You might have a taste of what this is like if you have ever worked at a company that did design docs before implementation. Like, if you're proposing a change to the system, and you write up a short document and get a couple other engineers assigned to review it. Have you ever had more than a couple engineers assigned, like five or ten? All looking at it with critical eyes? Now imagine that they work at different companies.

> Perhaps the few, pigheaded opponents of an obviously desired and useful feature were able to sabotage progress by making it impossible to achieve consensus.

Jeezus, that's a great example of the kind of attitude that makes this so painful in the first place. I want to print this comment out on paper and mail it to the next person who complains about slow standards committees.

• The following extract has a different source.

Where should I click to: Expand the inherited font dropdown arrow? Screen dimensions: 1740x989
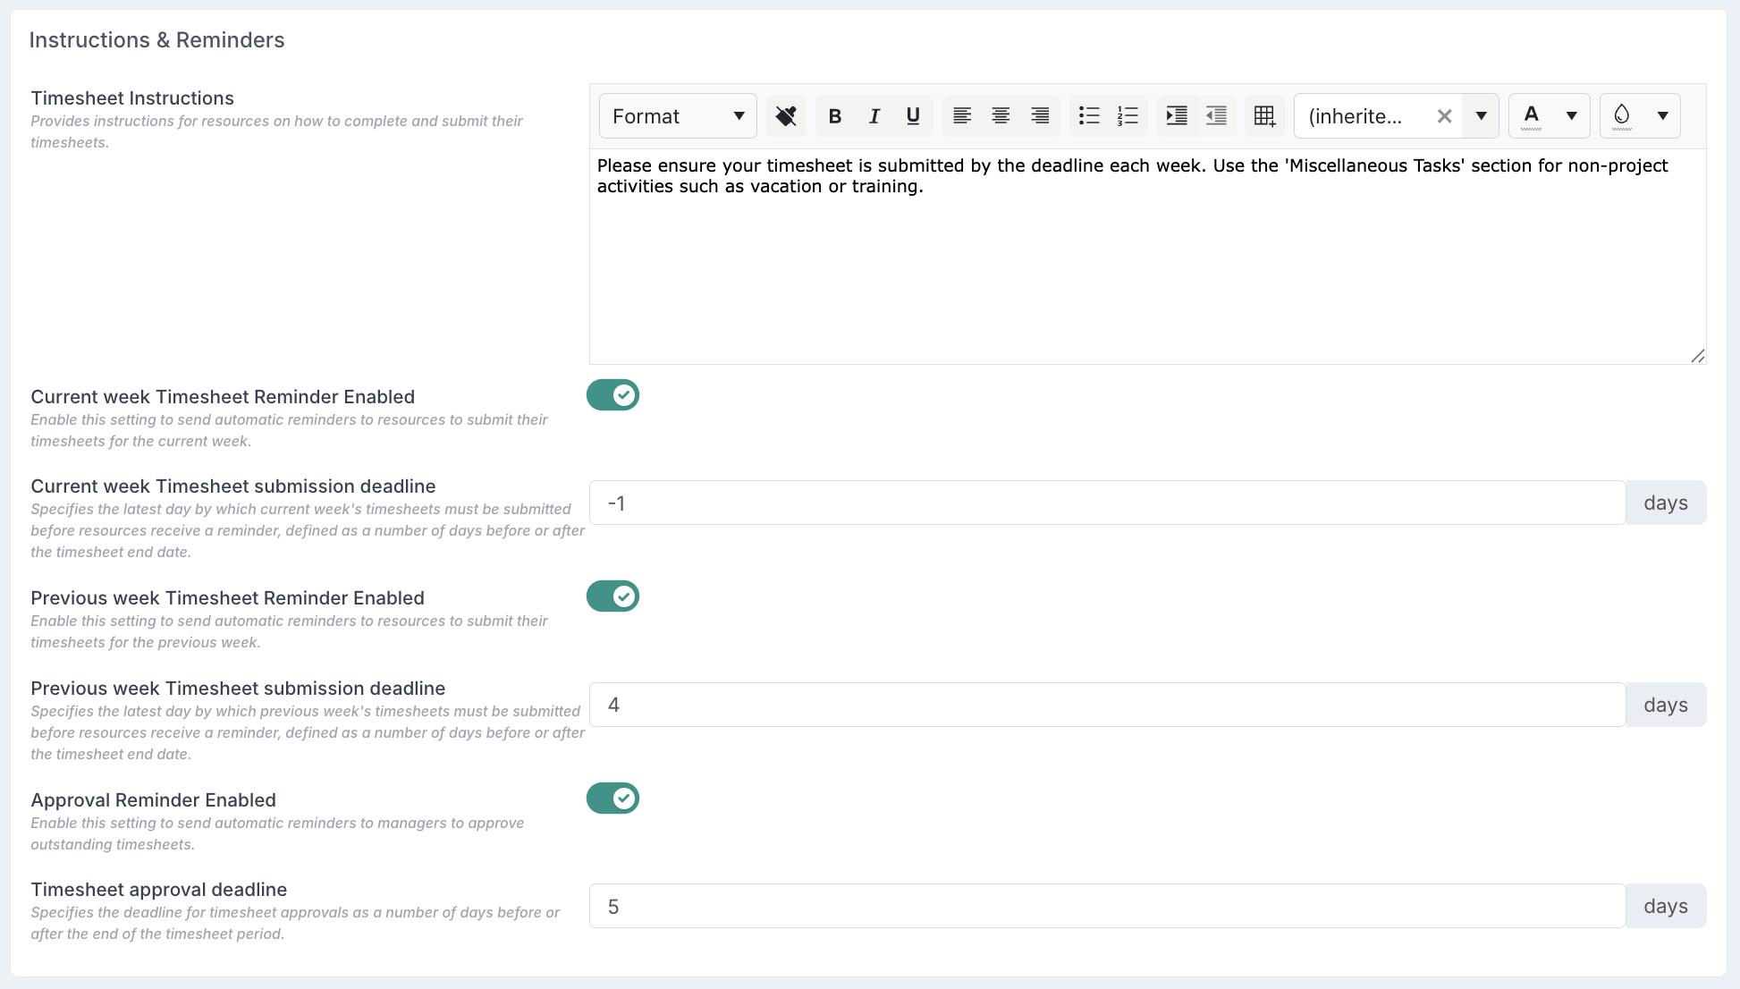tap(1481, 116)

You're speculating about how people's personality flaws are sabotaging the process. Well, guess what? You're not the only one doing making shitty comments like that. People who make committees work get a lot of disrespect from random strangers on the internet.

Maybe someday you'll sit on a committee, but you shouldn't have to do that in order to have an ounce of empathy for how standards committees work.


Dude, this spec was ten years between ideation and a FPWD, for a feature with proven demand and prior art. Sympathy for committee members would be easier if they gave any sign of recognising that this constituted a failure to make timely progress and fulfil the working group's chartered purpose: advancing CSS to simplify web authoring.

But standards committees display the same depressing insularity and hostility to outside criticism as most institutions, preferring to censure its tone instead of reflecting on its truth. In reality, it wouldn't matter how diplomatically it was conveyed, it wouldn't trigger any kind of self-reflection, just the exact same special-pleading about their task's unique difficulty.


The various working groups are plagued by various problems.

SVG is carried forward by a few determined people against all odds (see e.g. this tale by Amelia Bellamy-Royds https://codepen.io/AmeliaBR/post/me-and-svg)

IIRC the CSS working group is just slow for various reasons (from disinterest to lack of people to drive things forward).

Some parts of working groups and standards committees have been completely taken over by Google that just pushes its own agenda.

And so on.


It's definitely way overdue. I hope this gets in soon and full modern browsers support.